Apabila ternyata target yang sudah di ekspetasikan kepada seluruh Wajib Pajak tidak sesuai atau jauh dari prakira maka biasanya pemerintah cenderung melakukan penerbitan aturan baru agar semua WP dapat lebih patuh, salah satunya pemerintah menerbitkan PMK Nomor 189/PMK.03/2020 yang efektif diterbitkan 27 November Tahun 2020.
Dalam PMK tersebut mengatur bahwa setiap Wajib Pajak, wajib membayar Utang Pajak sesuai dengan ketentuan peraturan perundang-undangan perpajakan.
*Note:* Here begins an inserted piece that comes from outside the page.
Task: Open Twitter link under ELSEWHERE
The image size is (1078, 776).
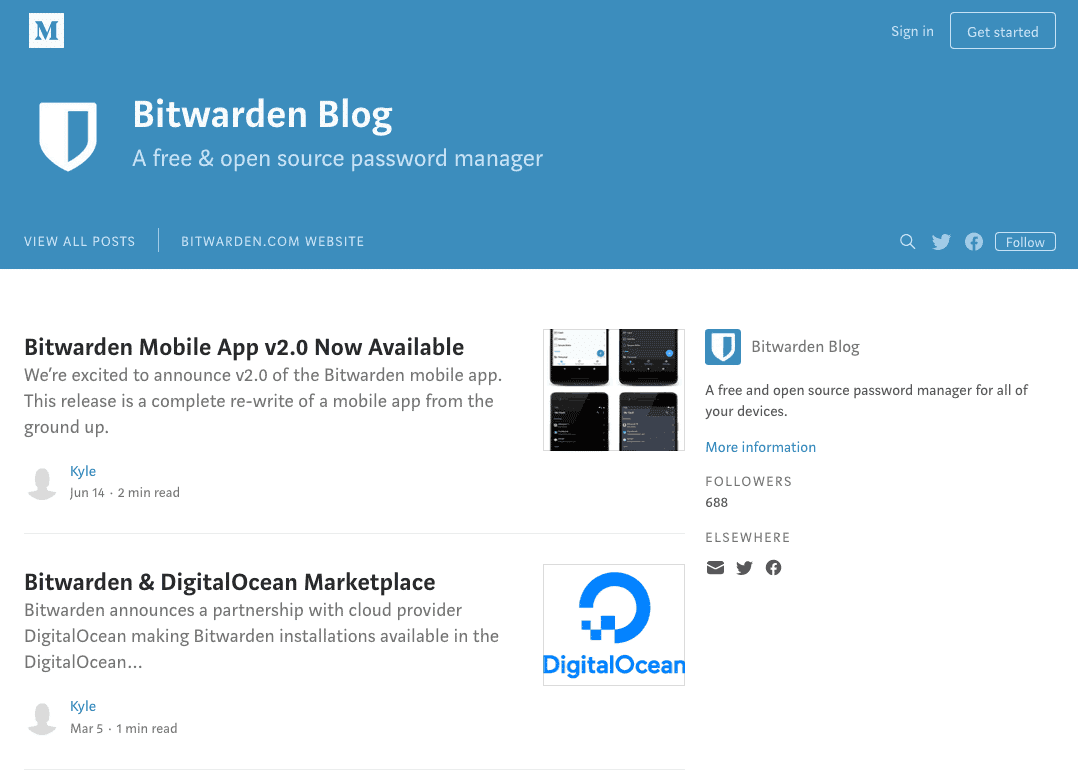Action: point(744,567)
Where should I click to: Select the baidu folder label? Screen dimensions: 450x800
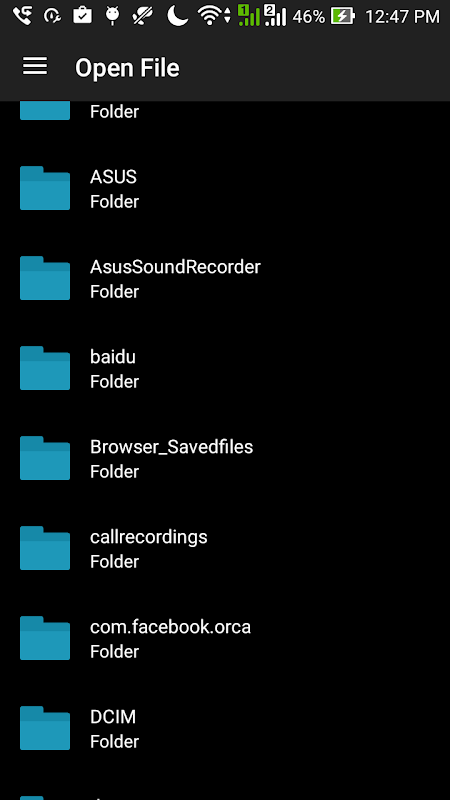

Dalam hal Wajib Pajak tidak melunasi Utang Pajak yang masih harus dibayar setelah lewat jatuh tempo pelunasan, dilakukan tindakan penagihan Pajak.
Jurusita Pajak melaksanakan Penyitaan terhadap Objek Sita berdasarkan surat perintah melaksanakan Penyitaan sebagaimana dimaksud dalam Pasal 4 ayat (4).
Penanggung Pajak dapat membayar Utang Pajak dan Biaya Penagihan Pajak dengan menggunakan harta kekayaan yang telah diblokir sebagaimana dimaksud dalam Pasal 33 ayat (1) huruf a dengan mengajukan permohonan penggunaan harta kekayaan yang diblokir untuk membayar Utang Pajak dan Biaya Penagihan Pajak kepada Pejabat.
Pencegahan sebagaimana dimaksud dalam Pasal 4 ayat (9) dan ayat (10) dapat dilakukan terhadap Penanggung Pajak dalam hal mempunyai Utang Pajak paling sedikit 100Juta Rupoaj dan diragukan itikad baiknya dalam melunasi Utang Pajak.
Penagihan Pajak atas Surat Tagihan Pajak berdasarkan Pasal 19 ayat (1) Undang-Undang KUP mengikuti daluwarsa atas surat ketetapan pajak yang menjadi dasar penagihan pajaknya.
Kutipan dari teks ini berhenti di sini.